I just heard about this project, iParticipate, in which The Entertainment Industry Foundation (some kind of celebrity charity group with all kinds of causes) is promoting volunteering and public service via sitcoms:
This multi-year campaign, called “iParticipate,” hopes to make service a part of who we are as Americans and show what we can achieve when we all pull together.As a centerpiece for this initiative, EIF has enlisted major broadcast networks including, ABC, CBS, FOX and NBC, for an unprecedented, week-long television event beginning Monday, October 19. Tune in to seven days and nights of television and watch how your favorite TV shows and personalities shine a light on the power of community service.
I’d love to see this, and am pretty pissed that I never got that digital converter thing before I canceled the cable this summer. I’d just love to see how they pitch it — and how/whether audiences are going to be invited not just to passively sit and watch other characters volunteer (between commercials), but get off the couch and do so themselves. At least the video pitch seems to be keeping the stakes low: “anything, something, whatever… can change the world.” It’s silly, but I have to admire the effort and wonder at the faith in audience responsivity to such ploys. (Not to be cynical; I’m sure they’re very well-meaning… and the networks are getting some nice promotion along with the ego/ethos-boost.)

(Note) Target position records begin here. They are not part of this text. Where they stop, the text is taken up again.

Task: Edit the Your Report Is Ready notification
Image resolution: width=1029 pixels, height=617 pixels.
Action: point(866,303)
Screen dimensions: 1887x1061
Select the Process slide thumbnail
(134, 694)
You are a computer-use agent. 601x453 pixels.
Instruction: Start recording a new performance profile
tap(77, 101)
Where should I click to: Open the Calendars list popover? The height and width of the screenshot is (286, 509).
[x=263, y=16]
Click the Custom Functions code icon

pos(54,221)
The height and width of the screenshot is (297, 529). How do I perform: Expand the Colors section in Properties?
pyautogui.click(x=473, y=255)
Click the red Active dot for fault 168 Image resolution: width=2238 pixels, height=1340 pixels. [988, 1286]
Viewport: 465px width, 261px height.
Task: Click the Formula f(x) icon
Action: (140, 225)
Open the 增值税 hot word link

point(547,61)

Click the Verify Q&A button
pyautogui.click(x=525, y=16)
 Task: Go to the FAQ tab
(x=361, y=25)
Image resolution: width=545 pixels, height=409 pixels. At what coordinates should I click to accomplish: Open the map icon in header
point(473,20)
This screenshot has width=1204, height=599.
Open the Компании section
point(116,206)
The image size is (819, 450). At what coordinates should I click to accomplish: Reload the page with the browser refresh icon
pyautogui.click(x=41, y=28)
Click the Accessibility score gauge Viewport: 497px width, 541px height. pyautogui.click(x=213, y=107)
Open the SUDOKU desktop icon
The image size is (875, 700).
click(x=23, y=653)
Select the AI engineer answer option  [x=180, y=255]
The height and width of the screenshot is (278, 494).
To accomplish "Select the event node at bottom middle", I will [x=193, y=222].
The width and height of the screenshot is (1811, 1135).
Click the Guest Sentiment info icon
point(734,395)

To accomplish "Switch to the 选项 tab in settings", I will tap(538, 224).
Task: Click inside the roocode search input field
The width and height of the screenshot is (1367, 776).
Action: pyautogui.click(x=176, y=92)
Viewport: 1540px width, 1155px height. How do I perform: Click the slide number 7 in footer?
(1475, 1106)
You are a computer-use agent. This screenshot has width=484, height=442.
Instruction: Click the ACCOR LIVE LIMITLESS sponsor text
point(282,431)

These promos and public service announcements seem to fit nicely in conversation with Jessie Blackburn’s smart new piece in Issue 3: “The Irony of YouTube: Politicking Cool”… and remind me why I keep pushing my students to look at how authors construct their audiences, the assumptions made about the appeals that will be most effective to certain demographics. (I have a feeling someones should be offended…) I guess for the sake of volunteer organizations around the country, we can only hope they’re right…. but I’m ambivalent at best.
Has anyone seen these episodes? Rhetorical hi-jinks to report?